In last few months, private market investments in retirement plans have become a huge topic of discussion, as Larry Fink, CEO of BlackRock – the world’s largest asset management firm with more than $11 trillion in assets under management in 2024 – called for more private asset in 401(k) plans, in his annual letter to investors in April.

Then in June, BlackRock deepened its push into private assets by partnering with Great Gray Trust Company, which offers 401(k) investments, to provide a target date with a 5%-to-20% allocation to private investments, depending on an investor’s age, in the first half of 2026.

Related: Private market investments in 401(k)s is key priority for SEC, in new report

Last month, Empower, the nation’s second largest 401(k) plan provider, launched a new program that will pave the way for private markets investments to be included within defined contribution plans. Earlier this week, retirement services provider Voya Financial and Blue Owl Capital, a $273 billion credit-focused alternatives manager, announced they are partnering to develop private markets investment products in all-in-one target date funds for employer-sponsored retirement savings plans.

“Private investment offerings and alternatives have been overlooked in DC plans for some time,” said Jeremy Stempien, Portfolio Manager and Strategist for PGIM DC Solutions. “The importance of these investments is as great as ever given the size of the DC market, the increased focus on investors nearing or in-retirement, and some of the key risks such as inflation that are more present than we’ve seen in decades.”

However, the decision to offer private equity as an investment option in workplace retirement plans has been met with criticism, particularly by Senator Elizabeth Warren (D-MA), Ranking Member of the Senate Banking, Housing, and Urban Affairs Committee. She wrote a letter to Empower’s CEO asking what safeguards the plan provider will put in place to protect Empower’s plan participants who choose to invest in private markets.

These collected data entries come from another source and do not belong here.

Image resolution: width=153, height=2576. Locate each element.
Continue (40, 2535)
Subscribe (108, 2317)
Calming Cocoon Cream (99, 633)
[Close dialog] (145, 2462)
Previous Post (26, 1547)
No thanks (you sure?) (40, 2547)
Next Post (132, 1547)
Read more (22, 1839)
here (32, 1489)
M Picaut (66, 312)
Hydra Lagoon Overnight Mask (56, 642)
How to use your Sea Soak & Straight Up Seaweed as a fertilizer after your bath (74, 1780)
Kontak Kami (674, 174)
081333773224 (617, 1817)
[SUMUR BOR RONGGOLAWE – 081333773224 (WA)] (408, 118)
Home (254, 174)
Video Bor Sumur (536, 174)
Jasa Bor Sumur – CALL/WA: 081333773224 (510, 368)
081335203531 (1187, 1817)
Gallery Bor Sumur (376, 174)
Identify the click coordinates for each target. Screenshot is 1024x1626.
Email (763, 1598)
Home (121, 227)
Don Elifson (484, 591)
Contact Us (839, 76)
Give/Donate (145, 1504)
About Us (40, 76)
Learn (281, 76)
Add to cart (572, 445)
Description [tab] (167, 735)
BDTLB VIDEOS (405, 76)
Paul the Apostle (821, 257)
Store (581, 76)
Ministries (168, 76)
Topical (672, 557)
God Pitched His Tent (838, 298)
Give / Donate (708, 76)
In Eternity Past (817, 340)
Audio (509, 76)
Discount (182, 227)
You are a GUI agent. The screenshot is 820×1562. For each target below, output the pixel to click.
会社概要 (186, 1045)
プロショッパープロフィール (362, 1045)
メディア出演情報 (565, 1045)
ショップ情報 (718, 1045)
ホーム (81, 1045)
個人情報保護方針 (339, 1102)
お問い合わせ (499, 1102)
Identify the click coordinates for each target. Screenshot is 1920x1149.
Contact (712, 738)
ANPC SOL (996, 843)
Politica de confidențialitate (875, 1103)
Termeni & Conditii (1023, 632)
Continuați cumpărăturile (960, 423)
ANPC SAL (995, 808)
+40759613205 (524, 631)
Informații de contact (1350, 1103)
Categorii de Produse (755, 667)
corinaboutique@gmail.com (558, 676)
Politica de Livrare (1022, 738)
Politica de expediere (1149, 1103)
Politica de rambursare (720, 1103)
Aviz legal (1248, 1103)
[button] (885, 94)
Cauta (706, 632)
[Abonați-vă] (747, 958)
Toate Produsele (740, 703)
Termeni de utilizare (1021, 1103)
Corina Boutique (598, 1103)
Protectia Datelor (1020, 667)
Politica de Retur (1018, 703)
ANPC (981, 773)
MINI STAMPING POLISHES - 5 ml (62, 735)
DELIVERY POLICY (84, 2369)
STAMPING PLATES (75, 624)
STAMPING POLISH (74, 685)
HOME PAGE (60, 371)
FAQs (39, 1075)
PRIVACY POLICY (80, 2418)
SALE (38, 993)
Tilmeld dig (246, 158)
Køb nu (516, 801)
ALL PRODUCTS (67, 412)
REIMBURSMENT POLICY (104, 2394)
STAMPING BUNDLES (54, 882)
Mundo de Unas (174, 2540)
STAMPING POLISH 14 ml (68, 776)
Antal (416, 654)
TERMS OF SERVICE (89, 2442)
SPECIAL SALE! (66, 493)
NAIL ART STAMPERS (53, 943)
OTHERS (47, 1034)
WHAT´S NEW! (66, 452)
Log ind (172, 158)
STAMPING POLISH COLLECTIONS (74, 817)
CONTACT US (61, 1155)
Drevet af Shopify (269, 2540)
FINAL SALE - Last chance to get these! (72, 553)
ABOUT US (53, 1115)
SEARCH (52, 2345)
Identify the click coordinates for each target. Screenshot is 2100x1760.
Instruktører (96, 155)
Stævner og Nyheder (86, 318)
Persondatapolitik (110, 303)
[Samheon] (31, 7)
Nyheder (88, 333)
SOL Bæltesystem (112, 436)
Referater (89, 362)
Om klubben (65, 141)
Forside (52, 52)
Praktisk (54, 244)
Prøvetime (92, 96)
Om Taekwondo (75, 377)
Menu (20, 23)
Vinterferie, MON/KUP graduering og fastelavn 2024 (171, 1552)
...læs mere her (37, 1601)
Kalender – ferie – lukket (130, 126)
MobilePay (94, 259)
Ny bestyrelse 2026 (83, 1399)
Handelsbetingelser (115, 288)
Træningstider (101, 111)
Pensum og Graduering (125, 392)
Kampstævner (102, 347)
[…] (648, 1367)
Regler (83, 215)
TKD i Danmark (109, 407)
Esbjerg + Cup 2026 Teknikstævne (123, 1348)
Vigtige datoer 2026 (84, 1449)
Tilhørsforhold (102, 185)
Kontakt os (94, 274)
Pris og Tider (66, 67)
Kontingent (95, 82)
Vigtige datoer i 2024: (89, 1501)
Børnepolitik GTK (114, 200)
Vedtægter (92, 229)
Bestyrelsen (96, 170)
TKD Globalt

Empower’s CEO Edmund F. Murphy III formerly responded to Sen. Warren’s inquiry, in a 3-page letter: “Empower serves more than 19 million Americans, and our mission is clear: to help all individuals— regardless of income or net worth—build lasting financial security through access to well-designed, responsibly managed investment opportunities,” wrote Murphy in a letter to the Senator. “In our view, this should now include carefully structured access to private markets.”

However, Sen. Warren is doubling down on her efforts, following up on her initial letter after Murphy’s initial response failed to adequately answer all her questions about private market investments, and has requested answers from Murphy to her original questions by July 25, 2025.